From Tardis Wiki, the free Doctor Who reference
Grim Reaper

The Grim Reaper, also known as the Great Reaper, was a representation of Death that appeared in the mythology of many cultures of the planet Earth. (TV: Dead Man Walking, The Visitation) Death herself, described in many accounts as a real being with whom the Doctor had dealings, once appeared to the Doctor in the form of the robed skeleton, though carrying no scythe. (PROSE: Timewyrm: Revelation)

A Terileptil android dressed so as to assume the likeness of the Grim Reaper. (TV: The Visitation)
For the creatures of the same name, see Reaper .

Early woodcuts showed a Weevil in a shroud and scythe, implying that the idea of the Grim Reapers came from humans having associated the Weevils with death. A representation of Death who resembled a walking skeleton appeared in Cardiff in 1479. The Grim Reaper also appeared on the Death card of the Tarot. (TV: Dead Man Walking)

In Heathrow in 1666, a group of Terileptils dressed up their android as the Grim Reaper to terrify the superstitious local humans. The fear was especially effective due to an association of the reaper with Bubonic Plague. (TV: The Visitation)

Rose Tyler once had a nightmare involving the Grim Reaper and the Brothers Grimm story Godfather Death, prompting the Ninth Doctor to recount the story to her. (PROSE: The Knight, The Fool and The Dead)

Behind the scenes[[edit] | [edit source]]

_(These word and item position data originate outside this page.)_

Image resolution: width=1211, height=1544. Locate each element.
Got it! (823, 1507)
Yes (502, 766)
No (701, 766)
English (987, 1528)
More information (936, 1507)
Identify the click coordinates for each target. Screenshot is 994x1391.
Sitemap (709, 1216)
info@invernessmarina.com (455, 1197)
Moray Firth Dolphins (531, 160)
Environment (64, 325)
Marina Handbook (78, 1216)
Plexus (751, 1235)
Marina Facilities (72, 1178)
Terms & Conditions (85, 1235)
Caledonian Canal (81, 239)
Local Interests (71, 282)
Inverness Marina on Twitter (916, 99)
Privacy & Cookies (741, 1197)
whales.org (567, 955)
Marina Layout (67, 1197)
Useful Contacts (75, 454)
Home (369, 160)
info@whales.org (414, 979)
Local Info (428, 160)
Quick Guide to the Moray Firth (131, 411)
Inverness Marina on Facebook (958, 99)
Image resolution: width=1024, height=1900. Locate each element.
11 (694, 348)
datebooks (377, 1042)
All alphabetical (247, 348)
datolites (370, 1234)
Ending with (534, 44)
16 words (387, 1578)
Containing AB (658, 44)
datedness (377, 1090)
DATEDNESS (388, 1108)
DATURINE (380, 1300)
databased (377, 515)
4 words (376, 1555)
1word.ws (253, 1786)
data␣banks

A leaflet on the series 2 version of the Torchwood website went into the history of the depiction of the embodiment of death. It said that in Slavic paganism, Death took on the form of "a benevolent, philanthropic figure; a woman in white". This depiction lasted well into the middle ages, until the figure of the Grim Reaper, or "death as we commonly recognise it in western culture" came to prominence in the 15th century. One of the earliest depictions of "death" dates from the early 15th century — a woodcut discovered in 1905 that depicts "a shrouded figure with a skeletal frame carrying a scythe", alongside two subservient figures with gauntlets suggesting they were knights taken by Death.[1]